Reade Township action may have violated state law

Supervisors might have agreed to appoint Phillips to board prior to public meeting

BLANDBURG — Before Bill Phillips was appointed to a seat on Reade Township’s board of supervisors, he was already sitting in it.

On Monday, Phillips appeared at the front of a meeting room beside Supervisors John McElheny and Jim Igou, but he was not yet a supervisor.

However, Phillips’ presence in that seat, as well as a prior posting of his name to a state website, suggest he knew he’d be appointed to the role.

And those factors seem to suggest supervisors likely agreed to his appointment prior to a public meeting — a decision that would be prohibited by state law, community members, an attorney and a state Office of Open Records employee said.

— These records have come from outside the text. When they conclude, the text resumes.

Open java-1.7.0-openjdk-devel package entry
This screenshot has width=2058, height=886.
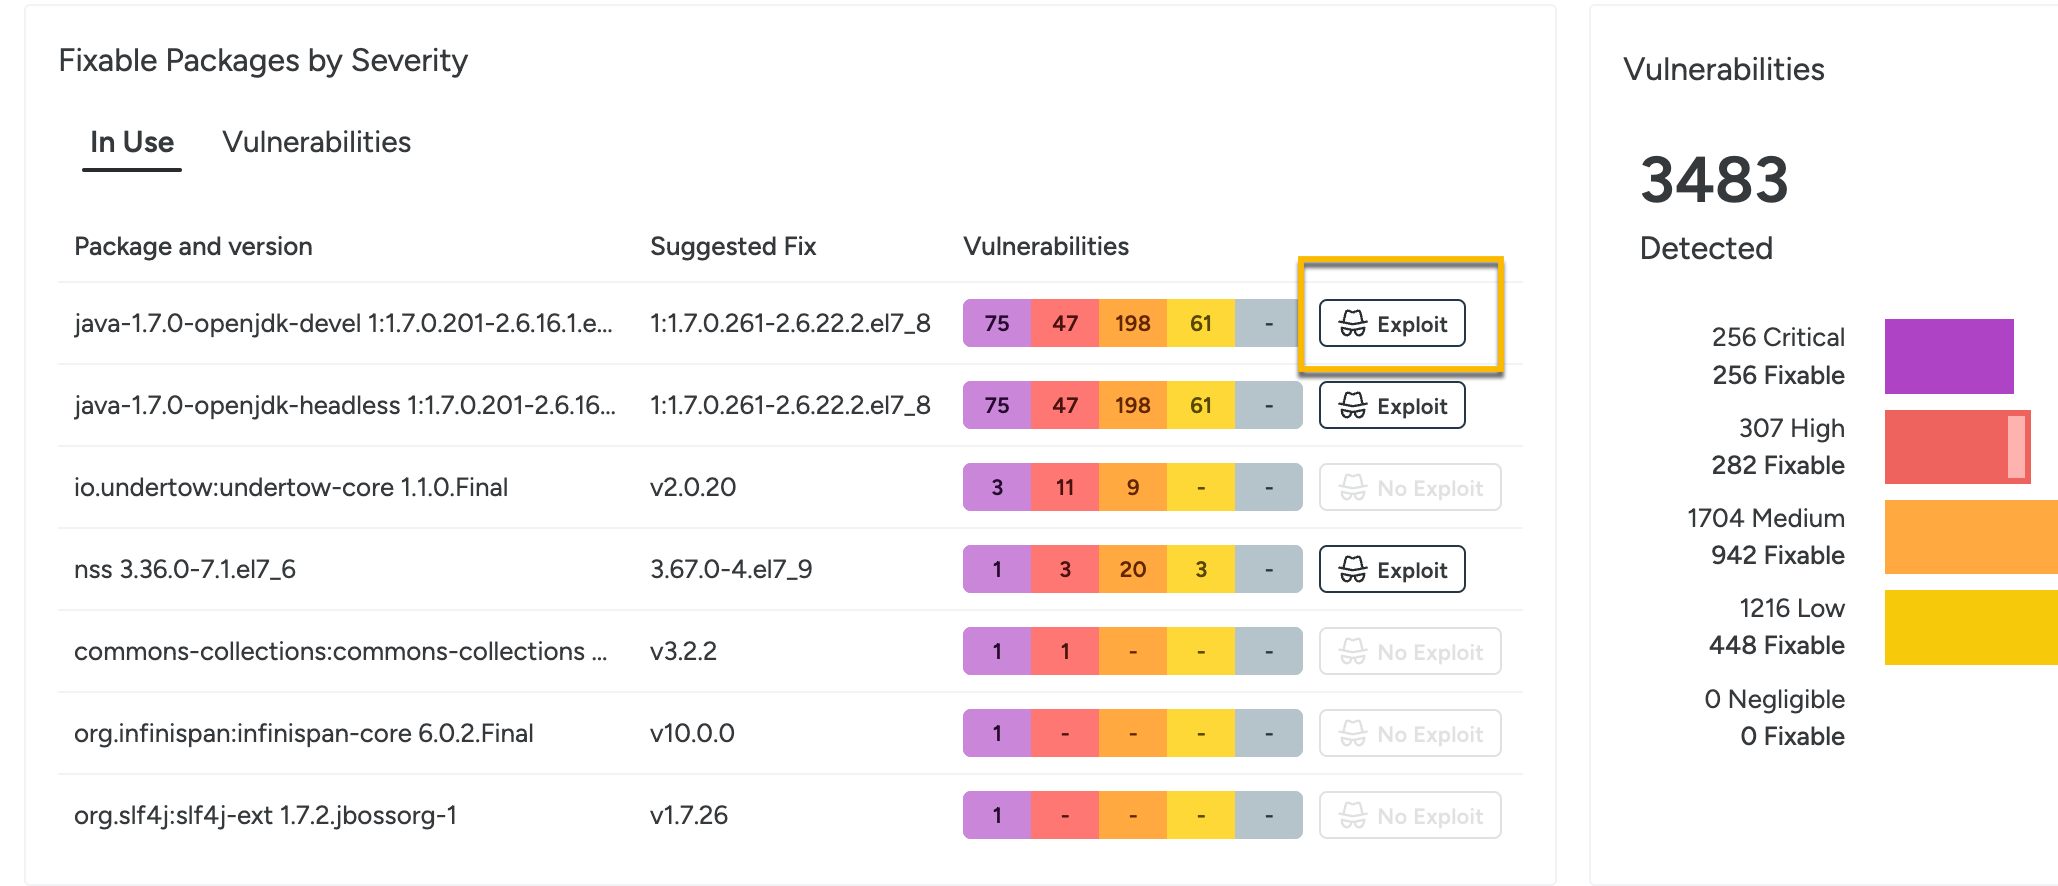pos(343,323)
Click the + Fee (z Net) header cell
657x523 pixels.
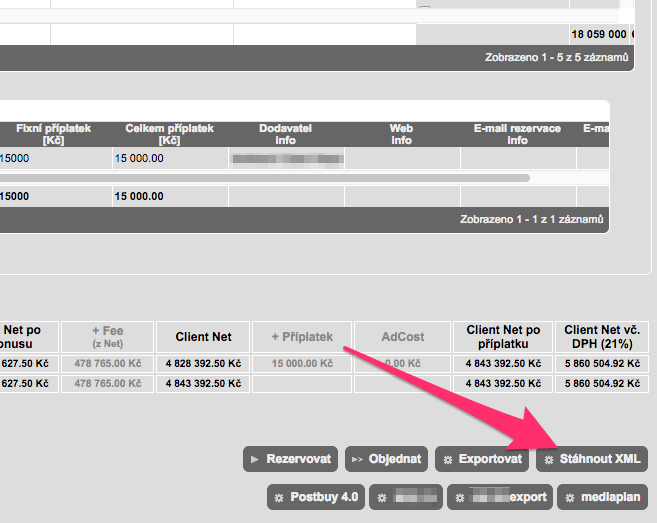pos(107,337)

“We’ve asked Bill Phillips to come onboard with us,” McElheny said at the meeting before a vote. “I make the motion to approve him for being the other supervisor.”

That is a motion that Igou supported, and a vote to appoint Phillips to the board was 2-0.

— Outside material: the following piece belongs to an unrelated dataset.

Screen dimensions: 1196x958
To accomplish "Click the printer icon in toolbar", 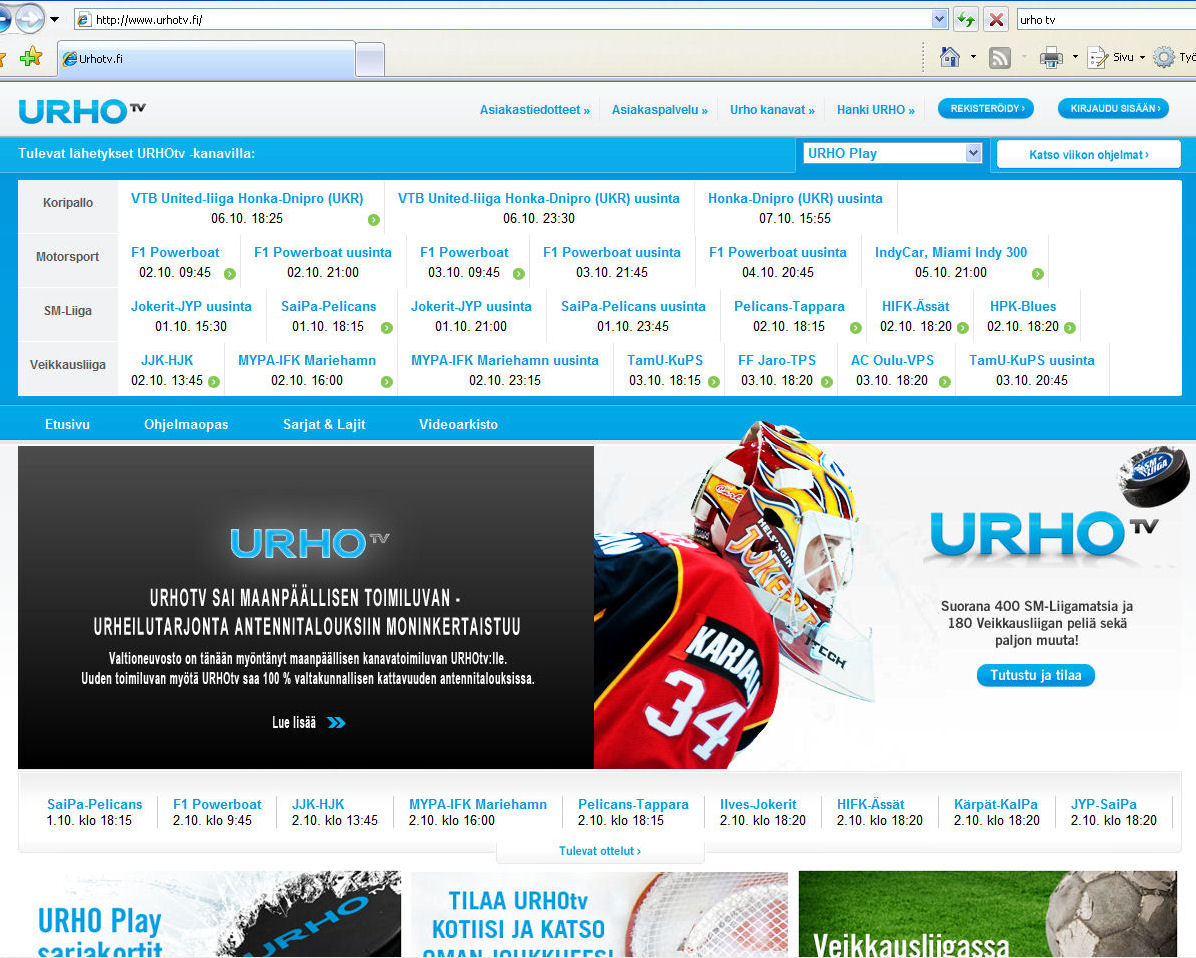I will tap(1050, 58).
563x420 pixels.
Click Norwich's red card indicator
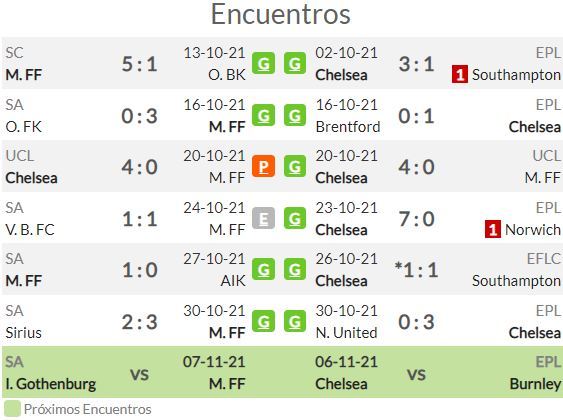click(x=493, y=229)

The action was taken without any type of nomination process and with no other clearly specified candidates for the role.

Supervisors are not required to advertise for candidates to fill a board vacancy, said Melissa Melewsky, media law counsel for the Pennsylvania NewsMedia Association.

Phillips will fill the remainder of a term previously held by Don Rickard, who resigned last month. McElheny and Igou also approved Rickard’s resignation Monday night.

It is unclear when McElheny and Igou “asked” Phillips “to come onboard.”

Messages seeking information about the appointment left for McElheny and Igou early Tuesday afternoon were not returned by early evening.

Supporting the notion that a decision to appoint Phillips was made prior to Monday’s public meeting is information posted to the state Department of Community & Economic Development’s municipal statistics website.

On Monday evening, Phillip’s name appeared on the site. According to the site, his name had been added at 1:47 p.m. Jan. 30 — six days before Monday’s public vote.

That posting and Phillips’ sitting on at the board table prior to an official vote seem to “illustrate that discussions were had and decisions were made outside of a public meeting,” Melewsky said.

“The entire process of filling a vacancy in an official office should be public,” she said, explaining public action is required under the state Sunshine Act.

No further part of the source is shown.